So why has the news industry been slow to adapt?
Five Reasons Why Newspapers are Slow to Adapt
Splice Today presented Five Key Reasons Why Newspapers Are Failing. Of those five, they all point to an underlining point that "it's everyone's fault, from the editor's desk to the newsroom", from consumers who don’t pay for news to newspapers who are the product of monopolist thinking.
The top five accuses newspapers of being too timid or having websites that don't deliver content easily or effectively.
- Consumers don’t pay for news. The newspaper business model, which delivers advertising on newsprint. Subscribers didn’t pay for news. Advertisers did.
- Newspapers are the product of monopolist thinking. Newspapers offer less news and more filler, all in the pursuit of advertisers.

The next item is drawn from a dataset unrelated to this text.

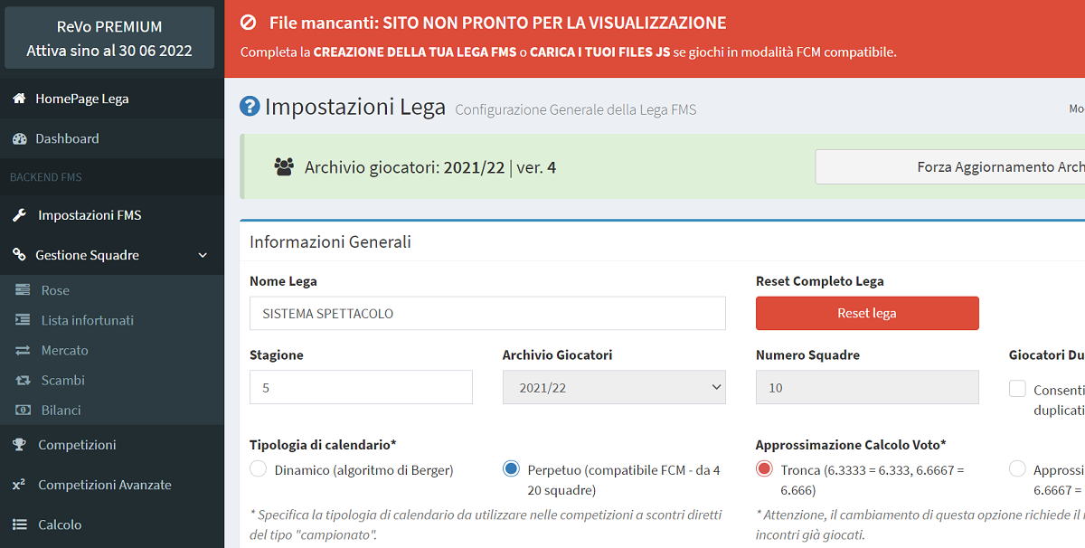Image resolution: width=1085 pixels, height=548 pixels.
Task: Open Competizioni Avanzate menu
Action: 104,485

- Timidity doesn’t work on the web. The papers might have had a chance on the web if they had understood it, grasped its service power and made themselves the masters of it.
- The staffs of the papers, from management down to the reporters, deserve a big share of the blame. The nation’s newspapers need people on their staff who are familiar with media and news and are trained to delegate information and translate its implications.
- Newspaper websites suck. Sites don’t even try to present information to visitors effectively, pages arent designed for readers but only to "placate power centers inside the paper."
Replaced By Social Media Bots
If Spice Today's reasons don't fully explain the fall of newspapers, then this may.
Journalists may not want to be displaced by crowd sourced digital media. Last week, Tewspaper, an ‘online newspaper with no writers’, launched in the US, using an algorithm that scours social media sites for relevant news links. Tewspaper uses publicly available APIs to automatically crawl social media sites for local news covering Baltimore, Chicago, Dallas, Los Angeles and New York City.
As a result, journalists have been replaced by social media bots.